=== Begin Enclosure ===

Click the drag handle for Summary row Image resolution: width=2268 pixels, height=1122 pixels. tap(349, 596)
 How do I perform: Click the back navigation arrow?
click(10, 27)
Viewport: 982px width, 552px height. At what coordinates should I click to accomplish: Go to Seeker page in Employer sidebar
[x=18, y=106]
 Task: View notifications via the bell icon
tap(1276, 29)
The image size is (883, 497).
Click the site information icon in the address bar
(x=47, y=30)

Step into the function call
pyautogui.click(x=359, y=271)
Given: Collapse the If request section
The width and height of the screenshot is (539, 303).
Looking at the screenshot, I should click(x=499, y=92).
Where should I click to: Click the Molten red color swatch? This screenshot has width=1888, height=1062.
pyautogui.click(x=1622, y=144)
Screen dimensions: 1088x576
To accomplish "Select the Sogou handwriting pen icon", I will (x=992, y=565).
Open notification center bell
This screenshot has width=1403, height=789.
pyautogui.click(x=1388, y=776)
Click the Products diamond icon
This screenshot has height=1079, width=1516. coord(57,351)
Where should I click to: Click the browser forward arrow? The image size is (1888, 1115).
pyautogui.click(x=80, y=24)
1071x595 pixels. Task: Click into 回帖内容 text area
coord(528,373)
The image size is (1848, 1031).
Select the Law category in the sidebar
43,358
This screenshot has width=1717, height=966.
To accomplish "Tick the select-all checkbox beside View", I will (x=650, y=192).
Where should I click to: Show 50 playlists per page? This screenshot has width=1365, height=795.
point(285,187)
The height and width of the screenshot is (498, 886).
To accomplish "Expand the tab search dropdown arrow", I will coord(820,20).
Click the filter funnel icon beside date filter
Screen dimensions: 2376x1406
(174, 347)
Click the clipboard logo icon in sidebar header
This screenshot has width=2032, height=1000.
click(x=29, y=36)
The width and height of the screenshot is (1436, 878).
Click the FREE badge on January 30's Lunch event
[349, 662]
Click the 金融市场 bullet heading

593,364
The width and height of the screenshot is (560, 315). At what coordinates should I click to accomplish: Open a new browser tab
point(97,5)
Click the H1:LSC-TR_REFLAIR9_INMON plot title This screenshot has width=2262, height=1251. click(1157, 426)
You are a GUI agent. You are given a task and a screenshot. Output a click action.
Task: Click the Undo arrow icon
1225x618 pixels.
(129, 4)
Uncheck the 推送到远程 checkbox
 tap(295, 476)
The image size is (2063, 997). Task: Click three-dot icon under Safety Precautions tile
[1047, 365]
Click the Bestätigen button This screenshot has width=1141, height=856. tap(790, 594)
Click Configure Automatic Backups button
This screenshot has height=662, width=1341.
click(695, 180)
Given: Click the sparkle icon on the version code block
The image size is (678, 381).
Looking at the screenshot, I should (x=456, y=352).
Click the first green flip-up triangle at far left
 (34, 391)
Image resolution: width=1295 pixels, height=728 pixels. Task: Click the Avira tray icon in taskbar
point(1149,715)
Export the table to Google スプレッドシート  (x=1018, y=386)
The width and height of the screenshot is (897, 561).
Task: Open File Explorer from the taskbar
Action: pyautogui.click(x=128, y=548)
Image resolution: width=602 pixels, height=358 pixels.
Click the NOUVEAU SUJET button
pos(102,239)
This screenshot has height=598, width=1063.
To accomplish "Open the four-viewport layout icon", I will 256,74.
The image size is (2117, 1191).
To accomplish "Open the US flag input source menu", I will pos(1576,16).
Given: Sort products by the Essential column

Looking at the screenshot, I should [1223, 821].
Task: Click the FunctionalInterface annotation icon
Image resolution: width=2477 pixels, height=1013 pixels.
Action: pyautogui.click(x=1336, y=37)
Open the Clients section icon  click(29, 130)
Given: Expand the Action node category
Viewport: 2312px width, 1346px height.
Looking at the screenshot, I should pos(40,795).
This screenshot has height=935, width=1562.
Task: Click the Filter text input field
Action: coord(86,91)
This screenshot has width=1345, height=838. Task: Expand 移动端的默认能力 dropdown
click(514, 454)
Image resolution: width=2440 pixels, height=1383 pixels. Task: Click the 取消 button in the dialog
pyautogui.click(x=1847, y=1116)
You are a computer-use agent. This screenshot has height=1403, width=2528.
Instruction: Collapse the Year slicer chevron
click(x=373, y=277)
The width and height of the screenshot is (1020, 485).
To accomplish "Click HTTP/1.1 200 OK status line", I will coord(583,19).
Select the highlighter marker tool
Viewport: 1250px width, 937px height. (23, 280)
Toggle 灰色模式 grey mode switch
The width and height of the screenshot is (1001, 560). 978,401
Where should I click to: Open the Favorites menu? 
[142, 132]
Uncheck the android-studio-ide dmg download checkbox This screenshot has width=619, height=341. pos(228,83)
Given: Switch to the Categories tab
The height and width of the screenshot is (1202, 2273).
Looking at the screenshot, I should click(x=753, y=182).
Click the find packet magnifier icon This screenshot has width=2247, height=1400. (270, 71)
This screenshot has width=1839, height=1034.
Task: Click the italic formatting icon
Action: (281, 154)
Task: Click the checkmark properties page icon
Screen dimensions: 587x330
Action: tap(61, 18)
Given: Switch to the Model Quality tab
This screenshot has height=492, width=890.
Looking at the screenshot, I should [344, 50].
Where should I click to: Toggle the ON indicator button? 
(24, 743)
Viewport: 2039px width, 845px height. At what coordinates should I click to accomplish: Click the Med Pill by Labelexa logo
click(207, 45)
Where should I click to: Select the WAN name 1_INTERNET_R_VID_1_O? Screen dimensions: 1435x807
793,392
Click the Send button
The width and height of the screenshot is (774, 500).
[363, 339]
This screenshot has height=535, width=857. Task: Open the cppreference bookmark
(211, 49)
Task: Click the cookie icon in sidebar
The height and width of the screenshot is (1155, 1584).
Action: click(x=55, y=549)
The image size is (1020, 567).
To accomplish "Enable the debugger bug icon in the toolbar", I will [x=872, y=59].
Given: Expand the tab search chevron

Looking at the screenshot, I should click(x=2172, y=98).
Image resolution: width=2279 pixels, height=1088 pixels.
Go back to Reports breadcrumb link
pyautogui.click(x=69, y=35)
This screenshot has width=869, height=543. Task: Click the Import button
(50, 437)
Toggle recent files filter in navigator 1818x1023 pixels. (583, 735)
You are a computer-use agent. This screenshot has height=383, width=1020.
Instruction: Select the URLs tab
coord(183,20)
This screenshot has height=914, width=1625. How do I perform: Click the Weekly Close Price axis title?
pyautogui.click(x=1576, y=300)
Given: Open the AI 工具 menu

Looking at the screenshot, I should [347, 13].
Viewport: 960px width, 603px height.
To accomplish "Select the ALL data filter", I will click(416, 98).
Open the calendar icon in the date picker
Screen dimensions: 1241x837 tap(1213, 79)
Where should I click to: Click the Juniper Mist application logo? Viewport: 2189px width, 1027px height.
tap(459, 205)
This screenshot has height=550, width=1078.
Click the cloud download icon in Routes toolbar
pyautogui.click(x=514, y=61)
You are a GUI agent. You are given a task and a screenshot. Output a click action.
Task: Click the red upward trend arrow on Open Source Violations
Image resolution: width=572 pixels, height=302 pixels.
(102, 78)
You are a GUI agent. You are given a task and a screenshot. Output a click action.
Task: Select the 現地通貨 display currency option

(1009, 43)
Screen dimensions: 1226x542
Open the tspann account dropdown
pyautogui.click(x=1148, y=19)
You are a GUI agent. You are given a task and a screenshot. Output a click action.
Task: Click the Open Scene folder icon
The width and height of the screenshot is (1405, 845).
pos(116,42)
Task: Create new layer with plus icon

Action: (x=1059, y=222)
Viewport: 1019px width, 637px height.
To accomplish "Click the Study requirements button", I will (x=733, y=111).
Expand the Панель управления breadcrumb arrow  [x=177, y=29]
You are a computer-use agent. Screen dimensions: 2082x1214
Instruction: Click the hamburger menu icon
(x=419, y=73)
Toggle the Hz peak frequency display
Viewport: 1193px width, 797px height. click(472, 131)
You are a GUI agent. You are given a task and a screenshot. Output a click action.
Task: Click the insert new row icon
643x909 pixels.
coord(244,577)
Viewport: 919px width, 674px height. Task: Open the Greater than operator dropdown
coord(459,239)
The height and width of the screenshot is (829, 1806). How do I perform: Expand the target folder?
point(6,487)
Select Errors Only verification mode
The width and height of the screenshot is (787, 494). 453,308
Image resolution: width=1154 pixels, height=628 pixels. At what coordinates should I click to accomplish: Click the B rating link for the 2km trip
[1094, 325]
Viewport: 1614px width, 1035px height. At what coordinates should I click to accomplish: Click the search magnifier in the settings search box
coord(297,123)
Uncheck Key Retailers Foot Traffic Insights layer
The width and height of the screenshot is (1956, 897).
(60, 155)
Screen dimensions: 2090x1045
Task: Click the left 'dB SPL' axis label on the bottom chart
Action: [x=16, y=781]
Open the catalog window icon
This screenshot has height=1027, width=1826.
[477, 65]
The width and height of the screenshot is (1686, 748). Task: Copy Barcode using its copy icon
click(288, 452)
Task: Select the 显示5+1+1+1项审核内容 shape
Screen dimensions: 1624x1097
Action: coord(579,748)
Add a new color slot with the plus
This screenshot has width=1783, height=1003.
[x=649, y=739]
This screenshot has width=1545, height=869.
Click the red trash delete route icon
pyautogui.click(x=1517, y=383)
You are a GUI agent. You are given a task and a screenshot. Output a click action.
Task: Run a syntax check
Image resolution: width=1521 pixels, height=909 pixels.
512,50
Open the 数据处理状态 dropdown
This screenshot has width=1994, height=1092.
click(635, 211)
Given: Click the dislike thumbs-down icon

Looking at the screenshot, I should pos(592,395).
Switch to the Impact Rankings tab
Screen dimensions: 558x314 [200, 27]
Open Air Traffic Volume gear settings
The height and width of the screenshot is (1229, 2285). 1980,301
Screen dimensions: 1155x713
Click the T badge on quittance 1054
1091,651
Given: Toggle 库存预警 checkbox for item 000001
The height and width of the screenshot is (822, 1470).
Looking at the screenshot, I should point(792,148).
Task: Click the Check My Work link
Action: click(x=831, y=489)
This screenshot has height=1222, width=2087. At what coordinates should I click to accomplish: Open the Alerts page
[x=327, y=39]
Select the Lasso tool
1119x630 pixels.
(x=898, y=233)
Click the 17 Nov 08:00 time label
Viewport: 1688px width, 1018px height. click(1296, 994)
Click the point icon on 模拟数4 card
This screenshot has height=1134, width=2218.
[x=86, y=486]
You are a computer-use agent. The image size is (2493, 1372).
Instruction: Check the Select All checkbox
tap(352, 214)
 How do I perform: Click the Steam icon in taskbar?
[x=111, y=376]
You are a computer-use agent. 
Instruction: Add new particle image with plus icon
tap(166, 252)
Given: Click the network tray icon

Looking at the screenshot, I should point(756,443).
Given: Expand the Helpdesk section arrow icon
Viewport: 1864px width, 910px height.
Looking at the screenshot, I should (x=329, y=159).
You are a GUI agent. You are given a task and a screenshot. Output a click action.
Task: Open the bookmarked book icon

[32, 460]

=== End Enclosure ===

▶ _What to do_: Filter on the word "computer": copy each matching line from the entries above.

▶ _Answer to this exercise_:
You are a computer-use agent. This screenshot has height=1403, width=2528.
You are a computer-use agent. This screenshot has height=383, width=1020.
You are a computer-use agent. Screen dimensions: 2082x1214
You are a computer-use agent. The image size is (2493, 1372).
You are a computer-use agent. 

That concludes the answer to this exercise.